Comme l'expliquait Jobs le mois dernier lors d'une téléconférence avec des analystes:

«Nous pensons que le débat ouverture contre fermeture n'est qu'un écran de fumée qui masque le vrai problème, qui est: qu'est-ce qui est mieux pour le consommateur, la dispersion, ou bien l'intégration? Nous pensons qu'Android [de Google], qui est déjà très dispersé, l'est davantage de jour en jour. Nous privilégions l'intégration.»

Intégration est un mot qui capture l'essence même de l'ancien monopole AT&T, des studios hollywoodiens, et de la vision qu'a Apple de l'avenir. C'est un mot qui convient aux apôtres de la perfectibilité persuadés qu'il existe une méthode idéale pour effectuer n'importe quelle tâche et en présenter ensuite les résultats. C'est finalement un retour à l'idéal tayloriste de la fin du XIXe-début du XXe siècle consistant à trouver «le meilleur moyen» de concevoir n'importe quel système.

Un mariage entre technologie et intégration

Le futur selon Apple repose sur le mariage entre la technologie du XXIe siècle et l'approche du XXe siècle en matière d'intégration. Le meilleur contenu produit par Hollywood et New York et la puissance du réseau d'AT&T se retrouvent dans les outils Apple qui répondent instantanément au moindre désir humain. Incontestablement l'alliance entre puissance et séduction. Et cerise sur le gâteau, le pire du Web –spam, applis peu fiables, contenu amateur qui laisse à désirer– est éliminé.

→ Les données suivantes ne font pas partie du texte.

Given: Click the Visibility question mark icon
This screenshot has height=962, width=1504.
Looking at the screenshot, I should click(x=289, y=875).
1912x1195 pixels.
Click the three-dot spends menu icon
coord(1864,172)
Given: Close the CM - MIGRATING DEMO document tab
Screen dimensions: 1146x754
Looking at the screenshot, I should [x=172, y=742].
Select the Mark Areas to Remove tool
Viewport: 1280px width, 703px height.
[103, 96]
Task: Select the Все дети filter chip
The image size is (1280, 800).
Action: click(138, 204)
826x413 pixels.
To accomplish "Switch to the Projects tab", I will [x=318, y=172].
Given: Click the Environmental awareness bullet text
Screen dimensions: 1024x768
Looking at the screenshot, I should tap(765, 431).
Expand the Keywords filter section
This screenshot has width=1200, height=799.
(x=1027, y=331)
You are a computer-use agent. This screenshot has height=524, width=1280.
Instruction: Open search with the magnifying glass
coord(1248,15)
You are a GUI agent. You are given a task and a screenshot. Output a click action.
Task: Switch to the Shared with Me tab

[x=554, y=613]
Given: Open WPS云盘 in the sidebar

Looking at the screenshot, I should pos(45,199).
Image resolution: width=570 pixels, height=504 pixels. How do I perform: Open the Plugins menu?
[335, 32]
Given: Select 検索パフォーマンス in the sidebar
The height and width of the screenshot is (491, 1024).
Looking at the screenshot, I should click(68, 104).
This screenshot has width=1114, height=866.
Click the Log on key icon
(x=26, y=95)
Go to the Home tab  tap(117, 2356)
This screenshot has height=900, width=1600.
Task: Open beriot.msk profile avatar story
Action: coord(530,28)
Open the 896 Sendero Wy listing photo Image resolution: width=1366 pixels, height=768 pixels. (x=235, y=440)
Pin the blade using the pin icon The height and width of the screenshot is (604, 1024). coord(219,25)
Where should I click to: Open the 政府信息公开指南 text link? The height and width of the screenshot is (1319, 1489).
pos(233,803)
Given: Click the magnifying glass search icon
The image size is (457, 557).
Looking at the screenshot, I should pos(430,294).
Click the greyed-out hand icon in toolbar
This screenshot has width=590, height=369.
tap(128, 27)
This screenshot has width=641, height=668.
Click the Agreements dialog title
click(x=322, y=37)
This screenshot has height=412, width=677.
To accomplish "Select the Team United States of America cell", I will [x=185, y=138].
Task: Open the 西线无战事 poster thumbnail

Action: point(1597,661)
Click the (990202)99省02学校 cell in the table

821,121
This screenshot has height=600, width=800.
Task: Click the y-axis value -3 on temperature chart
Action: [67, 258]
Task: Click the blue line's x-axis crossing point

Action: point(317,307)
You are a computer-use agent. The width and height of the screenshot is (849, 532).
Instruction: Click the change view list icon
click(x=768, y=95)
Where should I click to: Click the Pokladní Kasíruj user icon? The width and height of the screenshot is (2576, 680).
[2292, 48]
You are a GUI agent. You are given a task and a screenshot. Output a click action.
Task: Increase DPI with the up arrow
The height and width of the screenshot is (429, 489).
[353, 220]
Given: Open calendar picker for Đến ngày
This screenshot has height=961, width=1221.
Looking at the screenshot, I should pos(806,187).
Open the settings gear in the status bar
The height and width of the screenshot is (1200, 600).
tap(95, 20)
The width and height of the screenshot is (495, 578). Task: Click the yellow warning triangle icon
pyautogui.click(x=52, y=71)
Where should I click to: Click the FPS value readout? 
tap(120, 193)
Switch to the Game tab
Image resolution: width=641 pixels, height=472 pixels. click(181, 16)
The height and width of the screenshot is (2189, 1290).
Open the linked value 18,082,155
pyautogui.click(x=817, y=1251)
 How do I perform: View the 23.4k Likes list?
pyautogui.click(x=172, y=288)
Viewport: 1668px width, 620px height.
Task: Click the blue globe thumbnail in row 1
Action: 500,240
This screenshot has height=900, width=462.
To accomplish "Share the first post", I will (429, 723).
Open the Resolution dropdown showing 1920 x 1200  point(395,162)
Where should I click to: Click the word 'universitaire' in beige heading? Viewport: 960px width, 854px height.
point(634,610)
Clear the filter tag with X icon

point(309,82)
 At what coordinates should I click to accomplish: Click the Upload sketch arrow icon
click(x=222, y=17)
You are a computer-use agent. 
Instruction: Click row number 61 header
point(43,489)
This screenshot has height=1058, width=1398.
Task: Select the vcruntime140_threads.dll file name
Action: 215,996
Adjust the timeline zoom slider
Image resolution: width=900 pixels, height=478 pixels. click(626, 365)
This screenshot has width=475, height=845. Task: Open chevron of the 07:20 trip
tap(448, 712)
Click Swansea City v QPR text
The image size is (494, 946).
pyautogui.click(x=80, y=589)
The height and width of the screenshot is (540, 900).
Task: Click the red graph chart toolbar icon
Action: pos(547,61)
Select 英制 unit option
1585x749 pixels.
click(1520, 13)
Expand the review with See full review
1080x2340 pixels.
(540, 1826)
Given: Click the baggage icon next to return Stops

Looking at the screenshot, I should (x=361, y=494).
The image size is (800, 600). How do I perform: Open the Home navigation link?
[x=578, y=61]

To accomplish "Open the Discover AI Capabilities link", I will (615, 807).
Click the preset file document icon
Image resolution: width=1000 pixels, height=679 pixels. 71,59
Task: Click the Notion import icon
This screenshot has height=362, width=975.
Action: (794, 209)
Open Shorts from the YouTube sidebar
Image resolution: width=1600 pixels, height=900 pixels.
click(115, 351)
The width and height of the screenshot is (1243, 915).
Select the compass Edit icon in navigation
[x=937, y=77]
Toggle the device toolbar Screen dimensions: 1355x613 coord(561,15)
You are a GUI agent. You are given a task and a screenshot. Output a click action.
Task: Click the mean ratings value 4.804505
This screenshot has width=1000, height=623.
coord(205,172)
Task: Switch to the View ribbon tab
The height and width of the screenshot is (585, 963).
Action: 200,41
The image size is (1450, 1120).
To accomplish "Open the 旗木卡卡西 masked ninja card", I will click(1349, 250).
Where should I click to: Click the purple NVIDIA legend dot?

Il serait idiot de refuser d'admettre que la vision d'Apple et l'excellence de ses produits a un attrait certain. Le modèle suivi par l'entreprise est depuis longtemps gage de réussite dans l'industrie des médias; mais si l'histoire nous a appris quelque chose, c'est bien que l'intégration de masse pose de nombreux dangers à long terme, particulièrement lorsque l'âge d'or touche à sa fin.

Rappellons-nous qu'il n'a pas fallu longtemps après l'intégration de l'industrie américaine du cinéma vers la fin des années 1920 pour que celle-ci subisse l'ire de l'Eglise catholique criant à la censure. Les industries médiatiques centralisées sont beaucoup plus faciles à censurer, et l'intégration ou la fermeture l'est également et de façon inhérente, contrairement à une approche fragmentée ou bien ouverte. Même si ces problèmes ne se sont pas encore posés, il ne faut jamais oublier qu'une industrie conçue dès le départ pour contrôler du contenu est une industrie qui servira plus facilement à contrôler les esprits.